Thomas Flett lives in a fictional seaside town of Longferry with his mother. He is a ‘shanker’ and takes his horse and cart out on the mudflats when the tide goes way out, trawling for shrimp. Coasts like Morcombe Bay immediately come to mind, with its treacherous history of drowning as the tide races for miles on the ebb and flow, faster than you can run, leaving quick sands and strandings. In this beautiful, hugely atmospheric book, Thomas, a thinker and observer, takes us with him out on the shifting sand.
He learns the trade from his grandpa, a gruff and loving man of the mud. “Pop would terminate by giving him a chore to do. Wash out that riddle and stop moaning. Patch the corner of that whisket with a bit of wax, too, while you’re at it – here, just melt this candle over it. I’ll sort it out when we get back.”
They live in a small house and need to make room for the tub into the living room when he takes a bath. Always short of cash. “His ma – great schemer that she is – thinks he should get a bank loan to upgrade his operation: buy a scrapyard lorry chassis and an engine, add the shed and boiler with a bit of help from a mechanic. But he doesn’t have that sort of motivation.” He really doesn’t. His dreams go in other directions, to a friend’s sister, the lovely Joan, for whom he scrubs the mud off his boots and changes the shirt “vinegary beneath the armpits” before going to the Post Office where she works, trying not to limp on his painful ingrown toenails. Also to his music–lyrical folk songs he writes on a guitar hidden in the horse box, a talent he believes he inherits from his dead, maligned father.
In a perfectly placed turning point, Edgar Acheson comes to town, all Hollywood glamour and beautiful car with talk of movies and their production, their setting. He is making a film and has a vision of a horse and cart way out on a tidal beach in a dim, moody light and thinks he has found this, in Longferry, in Thomas. He opens his wallet and is generous with the cheque. Thomas becomes his assistant location scout.
At first Thomas is wary. “He’s always been suspicious of excitement – nothing he anticipates is ever worth the wait or turns out quite the same as he expects.” But he is encouraged by his mother who can’t resist a handsome man with a good wallet. Thomas wakes early and gives up his morning shanking to take Edgar around the sites and out on the sand.
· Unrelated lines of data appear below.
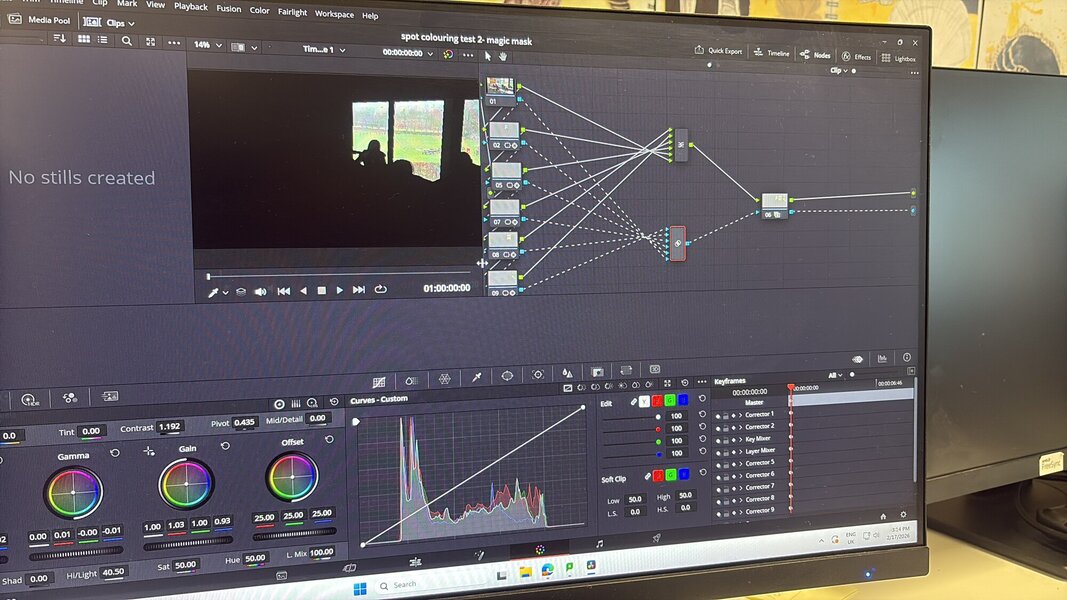Toggle loop playback in the viewer
Image resolution: width=1067 pixels, height=600 pixels.
(x=381, y=290)
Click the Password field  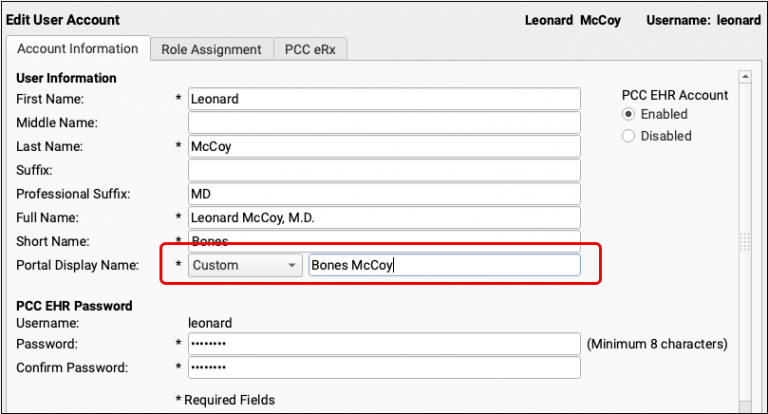coord(384,344)

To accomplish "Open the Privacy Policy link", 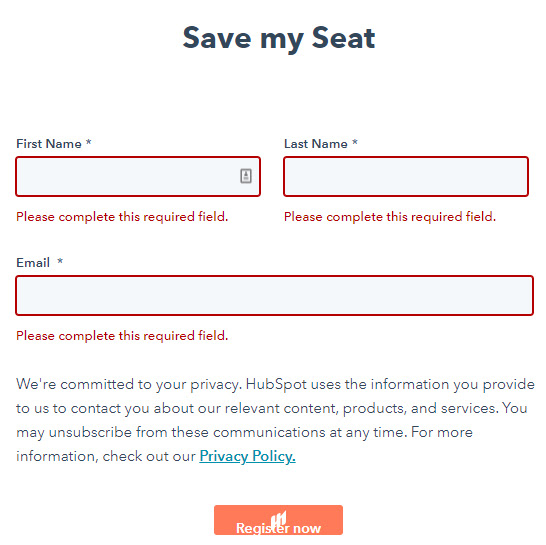I will (x=248, y=456).
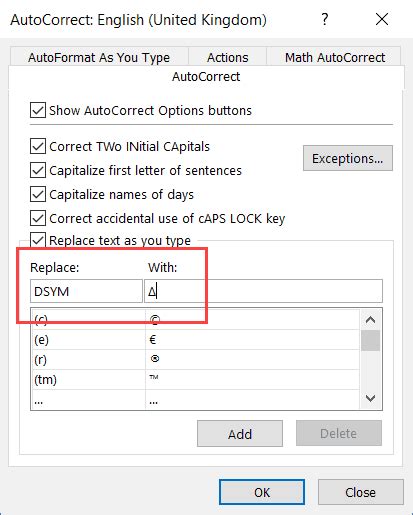Click the help question mark icon
The width and height of the screenshot is (413, 515).
tap(325, 19)
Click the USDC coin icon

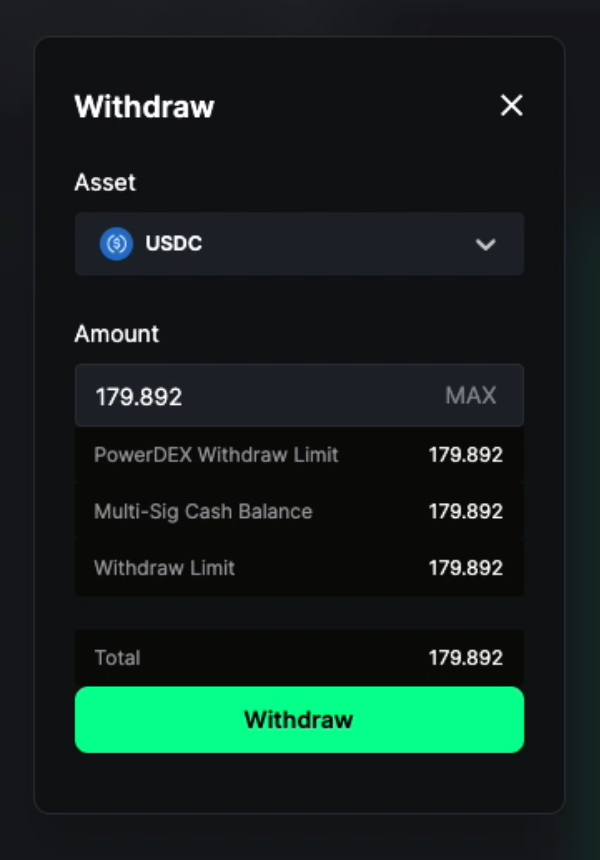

You feel the damp and the cold as you read this novella. The pull of the tide on your legs is a visceral thing, it drags on the horse, and you are with these men, watching the surface of the water for the telltale dimples that indicate quicksand. There are patches of it all over, but Thomas has a map in his head. Tells Edgar he is safe with him.
There is music and a kind of yearning in Thomas that might lead to other places, take him away from Longferry. Perhaps Edgar Acheson is his turning point?
Beautiful book. Everyone I talked to who has read it has absolutely loved it. A sure-thing present for a friend. Shame the Booker Prize judges didn’t pick it from the longlist this year. It feels like a winner to me.